Go allows to run very lightweight goroutines and throw them away (for garbage collector) after they are no longer needed. You can execute any code inside them and this caode can allocate as much as needed. Both on stack and on heap. If goroutine stack is too small it grows. This grow is not free. Suppose you have a widely used function that needs to allocate a bit of memory on stack. Depending on whether there is enough of memory on stack or not it will take different amount of time, since in some cases it will include time to grow the stack. It happens that a really common function time.Now() is allocating. So this effect can be demoed with this function. Consider the following program.
package main
import (
"fmt"
"time"
)
func main() {
for depth := 0; depth < 1000; depth++ {
var res time.Duration
for i := 0; i < 10_000; i++ {
done := make(chan struct{})
go func() {
res += twoNowsDiffInDepth(depth)
close(done)
}()
<-done
}
fmt.Printf("%03d - %d\n", depth, res)
}
}
func twoNowsDiffInDepth(depth int) time.Duration {
if depth == 0 {
return nowDiff(time.Now())
}
return twoNowsDiffInDepth(depth - 1)
}
func nowDiff(t time.Time) time.Duration {
return time.Now().Sub(t)
}
The output has 1000 lines, obviously.
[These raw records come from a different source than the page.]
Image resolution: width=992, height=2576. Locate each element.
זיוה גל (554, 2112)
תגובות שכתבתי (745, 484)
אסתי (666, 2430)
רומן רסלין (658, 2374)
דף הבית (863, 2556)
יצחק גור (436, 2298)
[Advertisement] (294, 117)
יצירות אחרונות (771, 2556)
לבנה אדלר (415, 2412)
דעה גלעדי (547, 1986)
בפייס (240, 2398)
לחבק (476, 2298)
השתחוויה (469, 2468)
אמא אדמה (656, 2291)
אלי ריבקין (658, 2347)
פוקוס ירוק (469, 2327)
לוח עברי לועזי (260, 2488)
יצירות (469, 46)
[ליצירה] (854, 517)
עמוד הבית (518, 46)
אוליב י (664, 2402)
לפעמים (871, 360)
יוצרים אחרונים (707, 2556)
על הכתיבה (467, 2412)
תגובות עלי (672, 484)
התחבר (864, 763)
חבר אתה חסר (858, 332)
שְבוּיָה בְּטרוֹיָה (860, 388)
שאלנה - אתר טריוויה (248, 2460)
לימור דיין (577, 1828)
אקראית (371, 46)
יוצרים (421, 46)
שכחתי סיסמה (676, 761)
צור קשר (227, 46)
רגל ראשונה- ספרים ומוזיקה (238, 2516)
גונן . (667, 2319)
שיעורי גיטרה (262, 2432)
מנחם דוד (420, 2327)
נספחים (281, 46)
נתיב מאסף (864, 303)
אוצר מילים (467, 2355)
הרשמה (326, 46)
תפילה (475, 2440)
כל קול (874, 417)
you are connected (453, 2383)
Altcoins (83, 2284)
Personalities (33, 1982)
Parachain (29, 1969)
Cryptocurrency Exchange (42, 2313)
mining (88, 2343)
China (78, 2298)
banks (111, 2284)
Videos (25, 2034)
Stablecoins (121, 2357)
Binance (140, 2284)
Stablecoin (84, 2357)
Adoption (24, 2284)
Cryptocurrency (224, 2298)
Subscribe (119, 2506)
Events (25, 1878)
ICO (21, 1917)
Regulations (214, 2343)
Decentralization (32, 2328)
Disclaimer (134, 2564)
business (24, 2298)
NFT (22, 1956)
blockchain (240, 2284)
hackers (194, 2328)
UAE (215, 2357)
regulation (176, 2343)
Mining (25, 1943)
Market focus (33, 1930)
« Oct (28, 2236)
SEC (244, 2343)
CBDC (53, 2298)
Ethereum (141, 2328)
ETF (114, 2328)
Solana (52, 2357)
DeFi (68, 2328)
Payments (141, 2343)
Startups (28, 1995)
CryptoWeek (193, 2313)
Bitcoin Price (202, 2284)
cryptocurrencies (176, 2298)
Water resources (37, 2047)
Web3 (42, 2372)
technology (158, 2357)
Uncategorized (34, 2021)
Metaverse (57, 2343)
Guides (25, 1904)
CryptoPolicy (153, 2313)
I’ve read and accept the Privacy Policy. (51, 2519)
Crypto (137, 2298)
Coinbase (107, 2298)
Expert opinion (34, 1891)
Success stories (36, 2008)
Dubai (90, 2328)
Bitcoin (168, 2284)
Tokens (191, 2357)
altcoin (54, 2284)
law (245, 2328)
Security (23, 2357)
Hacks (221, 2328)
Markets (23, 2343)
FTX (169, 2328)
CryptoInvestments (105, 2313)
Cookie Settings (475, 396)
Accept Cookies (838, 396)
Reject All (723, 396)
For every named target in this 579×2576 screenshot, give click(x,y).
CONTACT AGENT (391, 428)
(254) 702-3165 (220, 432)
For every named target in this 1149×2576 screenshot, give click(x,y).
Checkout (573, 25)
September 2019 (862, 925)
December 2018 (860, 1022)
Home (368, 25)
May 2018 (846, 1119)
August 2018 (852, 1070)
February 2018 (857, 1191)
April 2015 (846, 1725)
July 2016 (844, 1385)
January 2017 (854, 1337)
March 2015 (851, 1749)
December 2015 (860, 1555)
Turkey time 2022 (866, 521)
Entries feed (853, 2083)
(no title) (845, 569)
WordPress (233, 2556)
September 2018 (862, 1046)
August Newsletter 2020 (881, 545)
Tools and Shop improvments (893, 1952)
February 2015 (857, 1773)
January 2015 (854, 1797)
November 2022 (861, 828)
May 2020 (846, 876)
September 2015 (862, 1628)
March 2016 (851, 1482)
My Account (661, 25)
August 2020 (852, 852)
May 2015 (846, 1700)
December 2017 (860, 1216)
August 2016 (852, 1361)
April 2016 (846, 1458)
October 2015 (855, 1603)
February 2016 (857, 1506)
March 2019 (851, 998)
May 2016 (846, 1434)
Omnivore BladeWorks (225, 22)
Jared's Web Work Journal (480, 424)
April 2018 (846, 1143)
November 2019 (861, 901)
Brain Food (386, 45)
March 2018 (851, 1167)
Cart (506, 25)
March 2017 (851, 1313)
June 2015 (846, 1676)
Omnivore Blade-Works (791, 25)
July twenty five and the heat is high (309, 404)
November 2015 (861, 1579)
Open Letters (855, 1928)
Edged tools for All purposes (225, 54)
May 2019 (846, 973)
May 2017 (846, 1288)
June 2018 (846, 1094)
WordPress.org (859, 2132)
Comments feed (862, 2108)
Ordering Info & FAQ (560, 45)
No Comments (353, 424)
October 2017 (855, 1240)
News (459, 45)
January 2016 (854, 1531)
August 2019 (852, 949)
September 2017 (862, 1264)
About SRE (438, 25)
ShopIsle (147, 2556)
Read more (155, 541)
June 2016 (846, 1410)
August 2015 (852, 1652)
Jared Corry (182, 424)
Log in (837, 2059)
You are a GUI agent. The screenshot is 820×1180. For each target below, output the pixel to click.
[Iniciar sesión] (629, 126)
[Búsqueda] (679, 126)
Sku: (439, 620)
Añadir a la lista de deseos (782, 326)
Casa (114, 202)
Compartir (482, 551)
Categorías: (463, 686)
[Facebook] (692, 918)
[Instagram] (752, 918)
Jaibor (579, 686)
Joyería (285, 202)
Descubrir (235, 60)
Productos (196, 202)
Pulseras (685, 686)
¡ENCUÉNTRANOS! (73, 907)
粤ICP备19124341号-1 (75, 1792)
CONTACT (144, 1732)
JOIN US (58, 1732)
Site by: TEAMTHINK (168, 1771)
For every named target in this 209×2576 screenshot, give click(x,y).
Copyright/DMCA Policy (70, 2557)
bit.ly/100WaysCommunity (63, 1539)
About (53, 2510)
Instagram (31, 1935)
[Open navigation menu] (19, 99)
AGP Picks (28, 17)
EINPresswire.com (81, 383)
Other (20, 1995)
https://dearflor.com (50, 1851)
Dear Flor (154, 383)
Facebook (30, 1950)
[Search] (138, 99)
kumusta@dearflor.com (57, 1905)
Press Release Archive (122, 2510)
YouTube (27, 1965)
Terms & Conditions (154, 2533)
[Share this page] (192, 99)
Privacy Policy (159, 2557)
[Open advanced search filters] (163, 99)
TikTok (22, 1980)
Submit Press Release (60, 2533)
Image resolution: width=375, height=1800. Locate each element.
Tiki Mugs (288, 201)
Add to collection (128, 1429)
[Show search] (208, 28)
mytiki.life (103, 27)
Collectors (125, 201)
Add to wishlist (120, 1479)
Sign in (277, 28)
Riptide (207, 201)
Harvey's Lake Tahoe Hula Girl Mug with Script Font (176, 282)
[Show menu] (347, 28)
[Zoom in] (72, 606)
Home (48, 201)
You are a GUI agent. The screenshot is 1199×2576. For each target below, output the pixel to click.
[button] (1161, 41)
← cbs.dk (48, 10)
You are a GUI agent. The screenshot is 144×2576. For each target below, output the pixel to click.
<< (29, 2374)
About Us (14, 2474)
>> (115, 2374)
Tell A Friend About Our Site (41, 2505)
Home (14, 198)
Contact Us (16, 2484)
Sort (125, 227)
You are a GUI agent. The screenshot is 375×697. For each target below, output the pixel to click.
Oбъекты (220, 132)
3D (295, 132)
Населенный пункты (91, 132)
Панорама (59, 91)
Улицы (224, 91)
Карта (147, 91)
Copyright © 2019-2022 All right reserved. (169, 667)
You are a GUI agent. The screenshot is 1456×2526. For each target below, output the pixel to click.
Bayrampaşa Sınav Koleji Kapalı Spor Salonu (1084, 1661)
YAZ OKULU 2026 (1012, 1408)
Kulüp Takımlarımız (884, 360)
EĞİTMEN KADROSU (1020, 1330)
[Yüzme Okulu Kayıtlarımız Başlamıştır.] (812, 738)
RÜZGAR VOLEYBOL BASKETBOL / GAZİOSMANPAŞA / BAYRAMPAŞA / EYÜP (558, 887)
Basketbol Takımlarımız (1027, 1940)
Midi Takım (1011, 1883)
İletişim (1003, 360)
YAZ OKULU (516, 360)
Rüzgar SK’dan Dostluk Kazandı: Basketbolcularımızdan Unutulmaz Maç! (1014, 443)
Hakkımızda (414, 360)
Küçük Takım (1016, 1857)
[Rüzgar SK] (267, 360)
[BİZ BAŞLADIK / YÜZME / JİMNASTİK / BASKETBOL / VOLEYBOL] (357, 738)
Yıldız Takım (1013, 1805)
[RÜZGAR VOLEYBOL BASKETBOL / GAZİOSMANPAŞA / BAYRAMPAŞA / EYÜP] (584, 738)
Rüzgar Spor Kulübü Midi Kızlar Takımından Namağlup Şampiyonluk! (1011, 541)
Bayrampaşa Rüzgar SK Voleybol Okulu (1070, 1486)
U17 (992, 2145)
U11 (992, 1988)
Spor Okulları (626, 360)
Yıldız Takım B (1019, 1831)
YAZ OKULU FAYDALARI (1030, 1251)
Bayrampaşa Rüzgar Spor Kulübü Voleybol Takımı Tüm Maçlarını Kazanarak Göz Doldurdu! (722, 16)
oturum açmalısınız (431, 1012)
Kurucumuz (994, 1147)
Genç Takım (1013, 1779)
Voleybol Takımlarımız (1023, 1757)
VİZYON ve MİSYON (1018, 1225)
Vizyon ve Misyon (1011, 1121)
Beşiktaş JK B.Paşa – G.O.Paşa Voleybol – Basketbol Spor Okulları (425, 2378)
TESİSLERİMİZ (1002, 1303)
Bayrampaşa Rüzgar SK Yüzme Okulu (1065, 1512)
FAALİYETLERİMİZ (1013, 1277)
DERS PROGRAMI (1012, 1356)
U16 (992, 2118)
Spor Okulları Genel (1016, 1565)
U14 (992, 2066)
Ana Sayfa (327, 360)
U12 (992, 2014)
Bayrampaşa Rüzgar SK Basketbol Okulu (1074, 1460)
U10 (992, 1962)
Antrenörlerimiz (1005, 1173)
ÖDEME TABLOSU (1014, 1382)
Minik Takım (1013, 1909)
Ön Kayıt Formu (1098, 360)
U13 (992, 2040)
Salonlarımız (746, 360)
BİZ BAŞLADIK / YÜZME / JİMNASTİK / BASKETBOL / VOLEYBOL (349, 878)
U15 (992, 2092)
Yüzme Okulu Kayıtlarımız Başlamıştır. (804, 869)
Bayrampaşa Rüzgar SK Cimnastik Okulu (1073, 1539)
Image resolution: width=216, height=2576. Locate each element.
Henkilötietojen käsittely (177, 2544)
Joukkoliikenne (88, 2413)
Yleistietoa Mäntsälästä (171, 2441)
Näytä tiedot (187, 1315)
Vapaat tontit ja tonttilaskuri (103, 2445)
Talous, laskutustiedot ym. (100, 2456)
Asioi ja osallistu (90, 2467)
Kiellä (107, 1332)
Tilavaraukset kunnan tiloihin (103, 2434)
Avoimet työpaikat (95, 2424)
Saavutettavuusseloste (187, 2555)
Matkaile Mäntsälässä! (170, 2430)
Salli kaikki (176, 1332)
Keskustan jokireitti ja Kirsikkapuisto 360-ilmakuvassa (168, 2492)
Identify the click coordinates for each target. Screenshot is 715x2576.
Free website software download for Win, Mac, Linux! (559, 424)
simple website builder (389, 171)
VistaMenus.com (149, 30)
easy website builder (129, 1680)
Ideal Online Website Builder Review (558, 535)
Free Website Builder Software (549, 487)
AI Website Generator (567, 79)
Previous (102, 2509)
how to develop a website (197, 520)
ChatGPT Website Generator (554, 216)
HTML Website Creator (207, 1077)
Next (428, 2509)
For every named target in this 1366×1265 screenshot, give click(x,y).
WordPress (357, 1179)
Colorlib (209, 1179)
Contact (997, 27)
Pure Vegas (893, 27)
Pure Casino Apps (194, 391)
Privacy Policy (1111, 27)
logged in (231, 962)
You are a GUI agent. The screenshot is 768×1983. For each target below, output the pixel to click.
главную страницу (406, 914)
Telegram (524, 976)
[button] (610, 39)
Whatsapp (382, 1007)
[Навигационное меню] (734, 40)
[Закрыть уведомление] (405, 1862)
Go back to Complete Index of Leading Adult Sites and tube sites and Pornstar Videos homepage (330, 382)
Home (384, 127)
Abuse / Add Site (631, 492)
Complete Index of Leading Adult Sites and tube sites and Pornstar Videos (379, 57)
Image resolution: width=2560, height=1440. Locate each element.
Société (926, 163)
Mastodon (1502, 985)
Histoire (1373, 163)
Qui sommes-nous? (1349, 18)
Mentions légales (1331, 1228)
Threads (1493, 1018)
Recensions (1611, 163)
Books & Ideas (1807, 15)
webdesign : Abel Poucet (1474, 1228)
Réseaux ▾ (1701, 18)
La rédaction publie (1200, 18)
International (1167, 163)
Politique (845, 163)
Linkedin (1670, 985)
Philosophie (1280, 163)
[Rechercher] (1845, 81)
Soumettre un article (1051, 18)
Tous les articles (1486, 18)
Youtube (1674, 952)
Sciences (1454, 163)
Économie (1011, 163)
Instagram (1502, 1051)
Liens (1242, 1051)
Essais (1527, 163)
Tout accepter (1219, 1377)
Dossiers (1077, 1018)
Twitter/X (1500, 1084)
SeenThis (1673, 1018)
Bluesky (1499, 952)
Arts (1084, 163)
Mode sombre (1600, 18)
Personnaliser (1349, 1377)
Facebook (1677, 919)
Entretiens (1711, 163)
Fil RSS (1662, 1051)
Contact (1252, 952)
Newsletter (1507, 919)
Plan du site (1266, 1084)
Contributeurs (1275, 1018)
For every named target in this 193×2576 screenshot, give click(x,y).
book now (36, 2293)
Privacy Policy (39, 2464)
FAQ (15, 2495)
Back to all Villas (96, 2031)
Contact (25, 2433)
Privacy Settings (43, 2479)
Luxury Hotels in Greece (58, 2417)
Each line has total number of nanoseconds to call time.Now() on stacks depth from 1 to 1000 in a fresh goroutine 10 thousand times. Usually it takes 400000-600000 nanoseconds. However on some stack depth the result is different. Here is some lines from the output.
000 - 838890
001 - 796577
002 - 691937
003 - 578079
004 - 531705
005 - 499433
...
017 - 405944
018 - 9895890
019 - 9742951
020 - 594866
...
060 - 458445
061 - 20673514
062 - 20978750
063 - 617336
...
145 - 470577
146 - 42773890
147 - 42822470
148 - 462516
...
316 - 480823
317 - 87866537
318 - 89459648
319 - 438552
...
657 - 504671
658 - 177226079
659 - 177820189
660 - 484756
...
997 - 564084
998 - 556363
999 - 524782
It is clear that at some stack depths we run out of stack memory and need to create new stack and copy old stack to prefix of the new one. This operation takes time and the larger the stack the larger the cost. I found curious that without growing the stack the cost of calling time.Now() on different stack depths is constant. Sure there is price for unwinding stack if you want to return the value. Consider the following benchmark.
package main
import (
"strconv"
"testing"
"time"
)
var Blackhole time.Time
func BenchmarkNow(b *testing.B) {
for depth := 0; depth < 100; depth++ {
b.Run("Depth"+strconv.Itoa(depth), func(b *testing.B) {
for i := 0; i < b.N; i++ {
Blackhole = nowInDepth(depth)
}
})
}
}
func nowInDepth(depth int) time.Time {
if depth == 0 {
return time.Now()
}
return nowInDepth(depth - 1)
}
Here are the results with boring ones ommitted.
BenchmarkNow/Depth0 41.12 ns/op
BenchmarkNow/Depth1 38.26 ns/op
BenchmarkNow/Depth2 38.82 ns/op
BenchmarkNow/Depth3 39.13 ns/op
...
BenchmarkNow/Depth15 40.29 ns/op
BenchmarkNow/Depth16 40.55 ns/op
BenchmarkNow/Depth17 43.13 ns/op
BenchmarkNow/Depth18 107.70 ns/op
BenchmarkNow/Depth19 103.90 ns/op
BenchmarkNow/Depth20 111.50 ns/op
...
BenchmarkNow/Depth28 96.53 ns/op
BenchmarkNow/Depth29 94.81 ns/op
BenchmarkNow/Depth30 92.30 ns/op
BenchmarkNow/Depth31 246.70 ns/op
BenchmarkNow/Depth32 255.40 ns/op
BenchmarkNow/Depth33 269.50 ns/op
BenchmarkNow/Depth36 267.80 ns/op
BenchmarkNow/Depth37 276.70 ns/op
BenchmarkNow/Depth38 310.40 ns/op
BenchmarkNow/Depth39 307.20 ns/op
...
BenchmarkNow/Depth78 368.00 ns/op
BenchmarkNow/Depth79 368.30 ns/op
BenchmarkNow/Depth80 364.30 ns/op
BenchmarkNow/Depth81 551.50 ns/op
BenchmarkNow/Depth82 565.40 ns/op
BenchmarkNow/Depth83 573.00 ns/op
...
BenchmarkNow/Depth97 624.90 ns/op
BenchmarkNow/Depth98 640.00 ns/op
BenchmarkNow/Depth99 649.90 ns/op
The cost of unwinding stack grows not linear. At some stack depths there are leaps. I believe they are caused by stack memory growing beyond different levels of memory caches.